EXERCISE REQUIREMENTS:
After locating the line that holds "This screenshot has width=980, height=430.", output it and all following lines word for word, stopping only at the end of the data.

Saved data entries
----------

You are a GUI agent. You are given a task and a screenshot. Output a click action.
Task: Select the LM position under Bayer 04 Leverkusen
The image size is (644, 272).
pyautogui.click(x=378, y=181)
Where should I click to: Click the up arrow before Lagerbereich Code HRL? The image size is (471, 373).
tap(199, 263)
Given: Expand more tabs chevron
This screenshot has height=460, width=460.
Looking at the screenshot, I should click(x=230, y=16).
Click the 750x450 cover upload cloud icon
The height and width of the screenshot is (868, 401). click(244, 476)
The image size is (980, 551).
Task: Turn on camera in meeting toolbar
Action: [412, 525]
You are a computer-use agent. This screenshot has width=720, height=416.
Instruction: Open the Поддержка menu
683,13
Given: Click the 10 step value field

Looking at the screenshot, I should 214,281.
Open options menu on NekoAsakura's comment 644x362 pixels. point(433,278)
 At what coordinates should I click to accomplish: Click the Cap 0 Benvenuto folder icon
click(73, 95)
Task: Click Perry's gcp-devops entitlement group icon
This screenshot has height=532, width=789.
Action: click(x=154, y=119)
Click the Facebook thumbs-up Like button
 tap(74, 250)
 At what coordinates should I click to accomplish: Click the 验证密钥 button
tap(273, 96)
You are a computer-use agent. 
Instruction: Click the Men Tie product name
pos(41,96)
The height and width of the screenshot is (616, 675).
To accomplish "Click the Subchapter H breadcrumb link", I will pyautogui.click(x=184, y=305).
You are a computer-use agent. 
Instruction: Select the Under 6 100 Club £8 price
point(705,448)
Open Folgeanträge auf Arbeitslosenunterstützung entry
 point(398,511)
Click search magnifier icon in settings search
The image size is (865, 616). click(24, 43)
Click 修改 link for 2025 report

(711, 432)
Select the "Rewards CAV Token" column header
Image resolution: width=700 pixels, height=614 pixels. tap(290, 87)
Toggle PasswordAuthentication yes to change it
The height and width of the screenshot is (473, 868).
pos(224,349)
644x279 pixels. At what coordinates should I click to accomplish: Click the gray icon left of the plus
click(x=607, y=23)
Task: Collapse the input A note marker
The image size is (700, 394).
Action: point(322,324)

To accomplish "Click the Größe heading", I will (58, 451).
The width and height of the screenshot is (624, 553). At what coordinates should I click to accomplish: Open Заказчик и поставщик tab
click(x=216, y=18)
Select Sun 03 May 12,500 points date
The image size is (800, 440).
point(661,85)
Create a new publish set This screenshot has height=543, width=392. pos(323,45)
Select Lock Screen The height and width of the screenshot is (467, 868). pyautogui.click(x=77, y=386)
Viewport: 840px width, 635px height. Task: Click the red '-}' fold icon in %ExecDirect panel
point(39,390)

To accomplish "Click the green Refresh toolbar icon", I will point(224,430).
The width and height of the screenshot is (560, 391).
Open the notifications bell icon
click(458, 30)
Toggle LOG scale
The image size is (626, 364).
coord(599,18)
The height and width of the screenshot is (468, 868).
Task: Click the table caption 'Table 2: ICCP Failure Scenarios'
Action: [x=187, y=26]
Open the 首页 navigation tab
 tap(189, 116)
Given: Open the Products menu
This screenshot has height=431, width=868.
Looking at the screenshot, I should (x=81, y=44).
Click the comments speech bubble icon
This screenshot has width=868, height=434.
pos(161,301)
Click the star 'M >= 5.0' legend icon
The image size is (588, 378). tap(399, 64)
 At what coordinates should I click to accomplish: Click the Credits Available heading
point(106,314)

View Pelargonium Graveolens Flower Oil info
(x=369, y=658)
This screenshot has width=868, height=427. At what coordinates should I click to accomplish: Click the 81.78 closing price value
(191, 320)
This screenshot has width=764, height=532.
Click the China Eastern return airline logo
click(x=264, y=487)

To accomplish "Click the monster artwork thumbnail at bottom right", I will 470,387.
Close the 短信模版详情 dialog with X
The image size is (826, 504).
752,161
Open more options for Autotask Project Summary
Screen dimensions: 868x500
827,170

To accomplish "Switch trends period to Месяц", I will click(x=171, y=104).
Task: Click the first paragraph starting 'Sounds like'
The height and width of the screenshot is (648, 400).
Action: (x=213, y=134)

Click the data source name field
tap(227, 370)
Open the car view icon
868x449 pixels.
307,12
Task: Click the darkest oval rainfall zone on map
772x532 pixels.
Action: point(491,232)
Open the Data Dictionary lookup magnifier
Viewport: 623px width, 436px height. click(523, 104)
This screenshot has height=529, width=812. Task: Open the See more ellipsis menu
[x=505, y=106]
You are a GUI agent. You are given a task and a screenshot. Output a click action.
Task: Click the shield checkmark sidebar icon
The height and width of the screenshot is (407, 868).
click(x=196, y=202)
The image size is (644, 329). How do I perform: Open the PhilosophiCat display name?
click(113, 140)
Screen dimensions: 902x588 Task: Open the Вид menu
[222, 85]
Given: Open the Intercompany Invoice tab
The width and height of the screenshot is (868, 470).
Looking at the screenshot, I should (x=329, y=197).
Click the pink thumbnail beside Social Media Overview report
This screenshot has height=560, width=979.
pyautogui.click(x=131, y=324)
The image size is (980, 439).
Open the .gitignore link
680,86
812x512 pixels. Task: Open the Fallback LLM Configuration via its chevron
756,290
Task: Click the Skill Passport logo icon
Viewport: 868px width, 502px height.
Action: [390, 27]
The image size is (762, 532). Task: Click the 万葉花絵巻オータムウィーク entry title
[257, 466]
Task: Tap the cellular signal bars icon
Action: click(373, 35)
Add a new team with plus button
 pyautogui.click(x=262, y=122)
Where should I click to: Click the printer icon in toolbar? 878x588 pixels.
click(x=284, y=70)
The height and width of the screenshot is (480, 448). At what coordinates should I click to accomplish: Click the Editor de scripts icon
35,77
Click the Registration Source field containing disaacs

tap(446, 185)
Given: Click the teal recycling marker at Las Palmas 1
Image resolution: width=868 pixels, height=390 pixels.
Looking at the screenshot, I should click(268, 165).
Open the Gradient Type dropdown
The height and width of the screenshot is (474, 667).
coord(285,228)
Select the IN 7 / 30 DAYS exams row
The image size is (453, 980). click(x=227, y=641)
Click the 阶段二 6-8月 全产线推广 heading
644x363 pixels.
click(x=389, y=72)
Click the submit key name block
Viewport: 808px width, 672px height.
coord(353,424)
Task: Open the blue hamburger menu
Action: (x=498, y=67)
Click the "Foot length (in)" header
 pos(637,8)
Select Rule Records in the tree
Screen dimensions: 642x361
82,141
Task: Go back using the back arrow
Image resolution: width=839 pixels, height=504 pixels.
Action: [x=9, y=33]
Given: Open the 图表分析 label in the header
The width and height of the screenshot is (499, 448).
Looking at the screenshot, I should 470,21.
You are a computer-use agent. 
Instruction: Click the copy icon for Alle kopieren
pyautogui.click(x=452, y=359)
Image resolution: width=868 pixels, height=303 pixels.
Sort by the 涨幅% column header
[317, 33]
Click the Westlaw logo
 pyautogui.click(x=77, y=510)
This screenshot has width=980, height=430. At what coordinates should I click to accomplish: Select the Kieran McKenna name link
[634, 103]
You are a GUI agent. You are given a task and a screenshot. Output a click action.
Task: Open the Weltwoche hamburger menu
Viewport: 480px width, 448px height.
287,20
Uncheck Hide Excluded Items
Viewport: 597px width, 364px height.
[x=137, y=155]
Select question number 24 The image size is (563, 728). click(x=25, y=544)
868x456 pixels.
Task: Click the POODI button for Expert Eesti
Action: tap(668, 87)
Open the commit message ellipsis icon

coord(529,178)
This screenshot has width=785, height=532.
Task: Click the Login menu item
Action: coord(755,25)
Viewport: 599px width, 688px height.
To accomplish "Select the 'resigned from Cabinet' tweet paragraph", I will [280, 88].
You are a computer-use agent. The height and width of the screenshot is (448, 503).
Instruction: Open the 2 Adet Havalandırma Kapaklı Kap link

----------

EXERCISE RESPONSE:
This screenshot has width=980, height=430. At what coordinates should I click to accomplish: Select the Kieran McKenna name link
[634, 103]
You are a GUI agent. You are given a task and a screenshot. Output a click action.
Task: Open the Weltwoche hamburger menu
Viewport: 480px width, 448px height.
287,20
Uncheck Hide Excluded Items
Viewport: 597px width, 364px height.
[x=137, y=155]
Select question number 24 The image size is (563, 728). click(x=25, y=544)
868x456 pixels.
Task: Click the POODI button for Expert Eesti
Action: tap(668, 87)
Open the commit message ellipsis icon

coord(529,178)
This screenshot has width=785, height=532.
Task: Click the Login menu item
Action: coord(755,25)
Viewport: 599px width, 688px height.
To accomplish "Select the 'resigned from Cabinet' tweet paragraph", I will [280, 88].
You are a computer-use agent. The height and width of the screenshot is (448, 503).
Instruction: Open the 2 Adet Havalandırma Kapaklı Kap link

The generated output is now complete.